- The following discussion is an archived debate of the proposed deletion of the article below. Please do not modify it. Subsequent comments should be made on the appropriate discussion page (such as the article's talk page or in a deletion review). No further edits should be made to this page.
The result was keep. Arbitrarily0 (talk) 02:57, 22 November 2011 (UTC)[reply]
- Defense Soap (edit | talk | history | protect | delete | links | watch | logs | views) – (View log)
- (Find sources: Google (books · news · scholar · free images · WP refs) · FENS · JSTOR · TWL)
Promotion of a product using Wikipedia. Crio de la Paz (talk) 16:04, 14 November 2011 (UTC)[reply]
- Article is notable for several reasons:
- This soap has featured in articles from various sources not affiliated with it (NY Times, Sports Pro Media)
- This soap is commonly used by martial arts practitioners and reviews of it are featured on several blogs (listed in the article)
- This soap has achieved official recognition by a large martial arts organization (Team USA Judo).
- The article is not worded like an advertisement, and I have no affiliation with the Defense soap company. The article is still a stub however, and I'd appreciate any editor's help in expanding it further. Regards, --Stvfetterly (talk) 16:20, 14 November 2011 (UTC)[reply]
- Article is notable for several reasons:
- Note: This debate has been included in the list of Business-related deletion discussions.
- Note: This debate has been included in the list of Martial arts-related deletion discussions. Smerdis of Tlön - killing the human spirit since 2003! 17:42, 14 November 2011 (UTC)[reply]

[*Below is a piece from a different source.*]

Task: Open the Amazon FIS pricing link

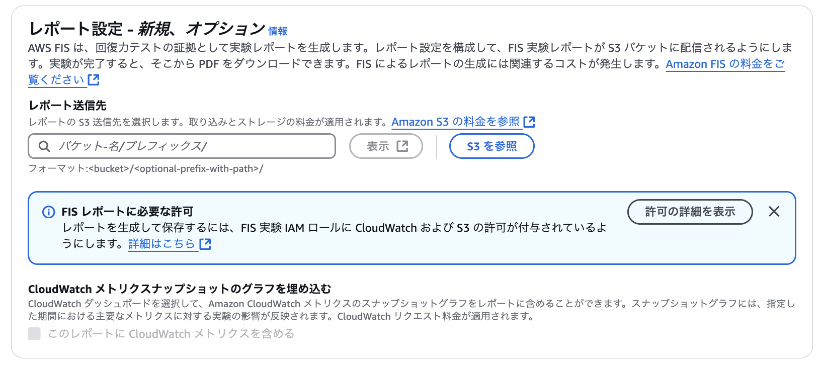Action: pos(724,64)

- Keep, with no enthusiasm. This article is about a consumer product made and sold under its own brand. The NY Times article is significant coverage, all about the soap and the business that makes it. Not sure that such coverage really makes anything an encyclopedia subject, but it would appear to meet WP:GNG. - Smerdis of Tlön - killing the human spirit since 2003! 17:54, 14 November 2011 (UTC)[reply]
I do not know if the product itself is notable enough. It does claim to be the official cleansing product of USA Judo. Is it encyclopedic? There are _tons_ of products in the market: I do not know which ones might be worth a space in the Encyclopedia.--Crio de la Paz (talk) 09:19, 15 November 2011 (UTC)[reply]
- Keep Seems notable enough, considering the available sources. It appears to be used fairly extensively in the MMA world. SilverserenC 05:05, 18 November 2011 (UTC)[reply]
- Keep; appears to pass the GNG, but not by a large margin. On retail products it's often hard to get neutral coverage because the main sources tend to talk in positive terms - does this soap really keep a dozen diseases at bay? we'll never get a WP:MEDRS for such claims... bobrayner (talk) 19:16, 21 November 2011 (UTC)[reply]
- The above discussion is preserved as an archive of the debate. Please do not modify it. Subsequent comments should be made on the appropriate discussion page (such as the article's talk page or in a deletion review). No further edits should be made to this page.